Purpose: We describe the case of a 73 year old patient with a large subhepatic mass and two hepatic lesions found on external US. The patient had no known liver disease and was on dual platelet inhibition for a DES that had been implanted 4 months prior. Material and methods: We performed US, CEUS, MRI and liver histology Results: US raised suspicion of a HCC in SII (24 ml) and a second HCC in SV (16 ml) with a big subhepatic hematoma after spontaneous bleeding. (When asked, the patient reported severe RUQ pain 2 weeks before.) There were no obvious signs of cirrhosis. CEUS of the lesion in SII was suggestive of HCC. The second lesion showed ring enhancement in the arterial phase with the ring opening to the large subhepatic mass. The rest of the lesion and the subhepatic mass took up no contrast at all, consistent with intralesional and subhepatic hematoma.
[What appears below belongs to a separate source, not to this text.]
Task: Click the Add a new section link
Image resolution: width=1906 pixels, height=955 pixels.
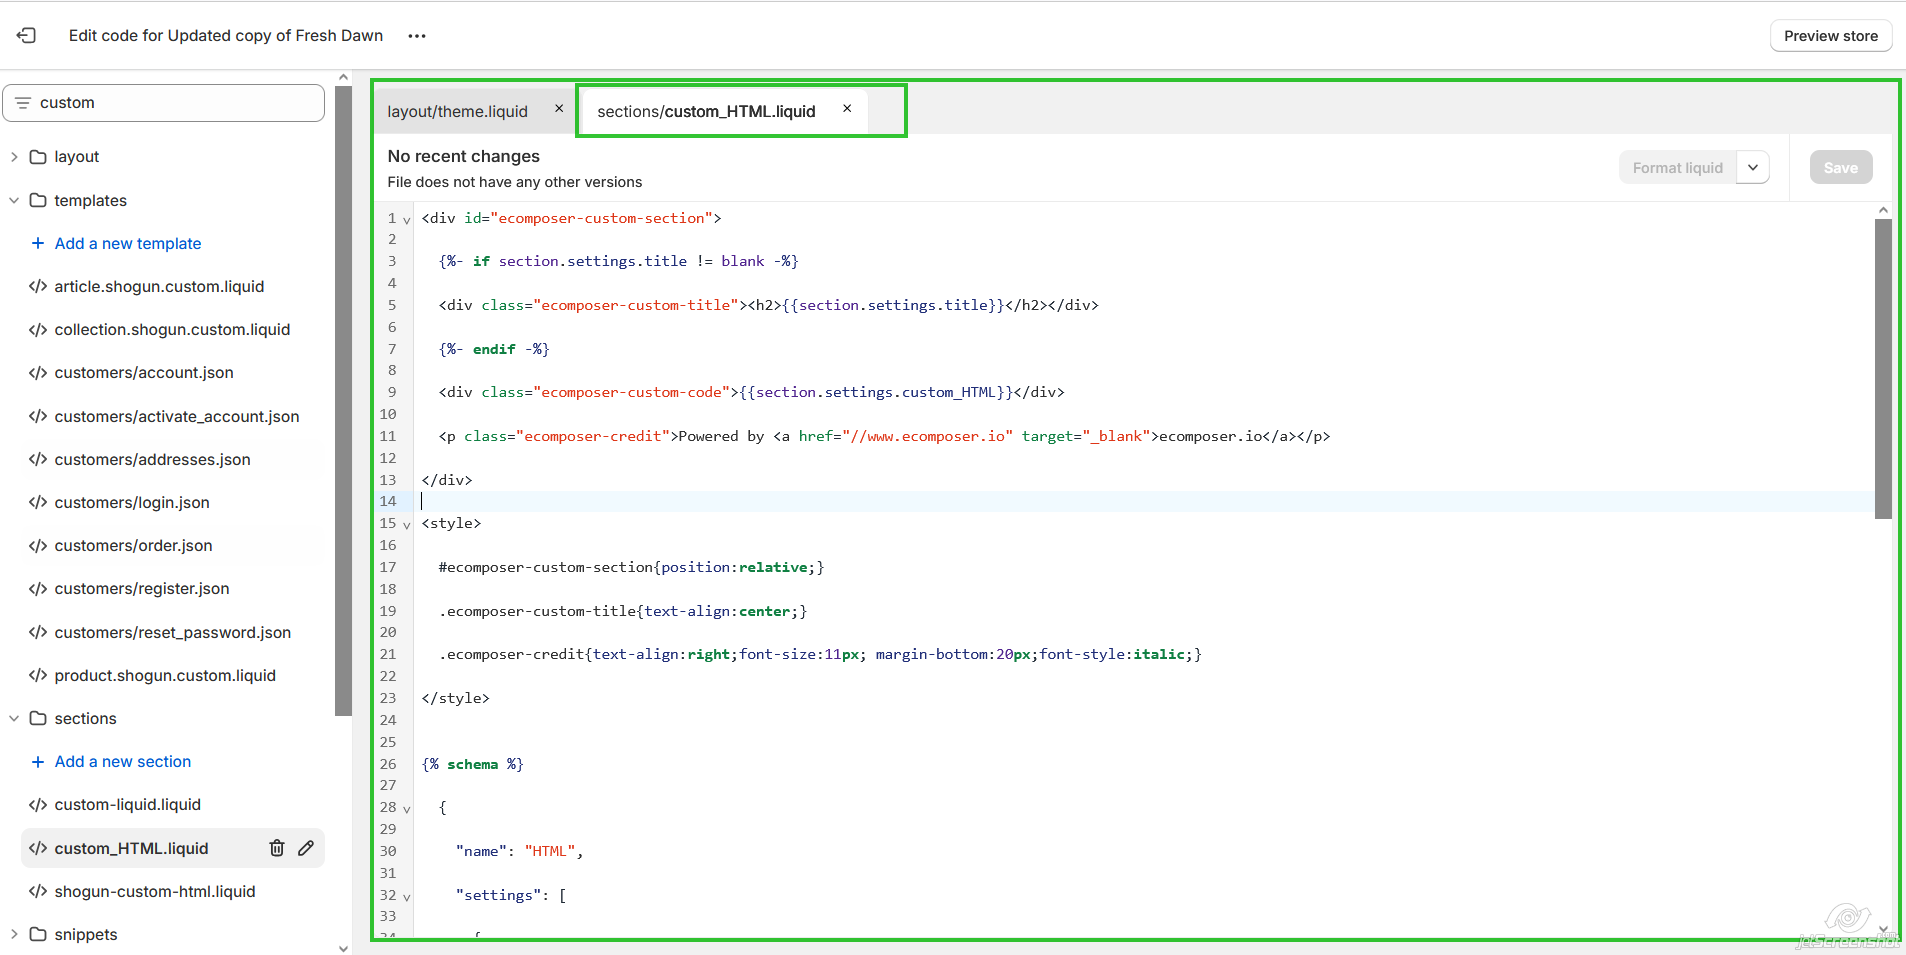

MRI was interpreted as possible, but not typical HCC. It confirmed intralesional and subhepatic hematoma. AFP was negative as were Hep B and C-Serologies. In view of the discordant results, biopsy was planned. The treating cardiologists however advised against stopping dual platelet inhibition. Follow-up six weeks later showed a marked enlargement of the lesion in SII, whose volume almost tripled (70 ml), whereas the lesion in SV had regressed (5 ml). Repeat-CEUS was again suggestive of HCC. Because of the rapid growth, uneventful biopsy was undertaken after cardiologists' approval and stopping of clopidogrel with the patient still taking ASS. Histology confirmed HCC (G2) with a Ki Index of 30%. It also showed marked liver fibrosis. Conclusion: Careful History, US and CEUS solve most mysteries. The experienced sonographer should trust his judgement. A bleeding liver tumor in an elderly person is most probably a HCC.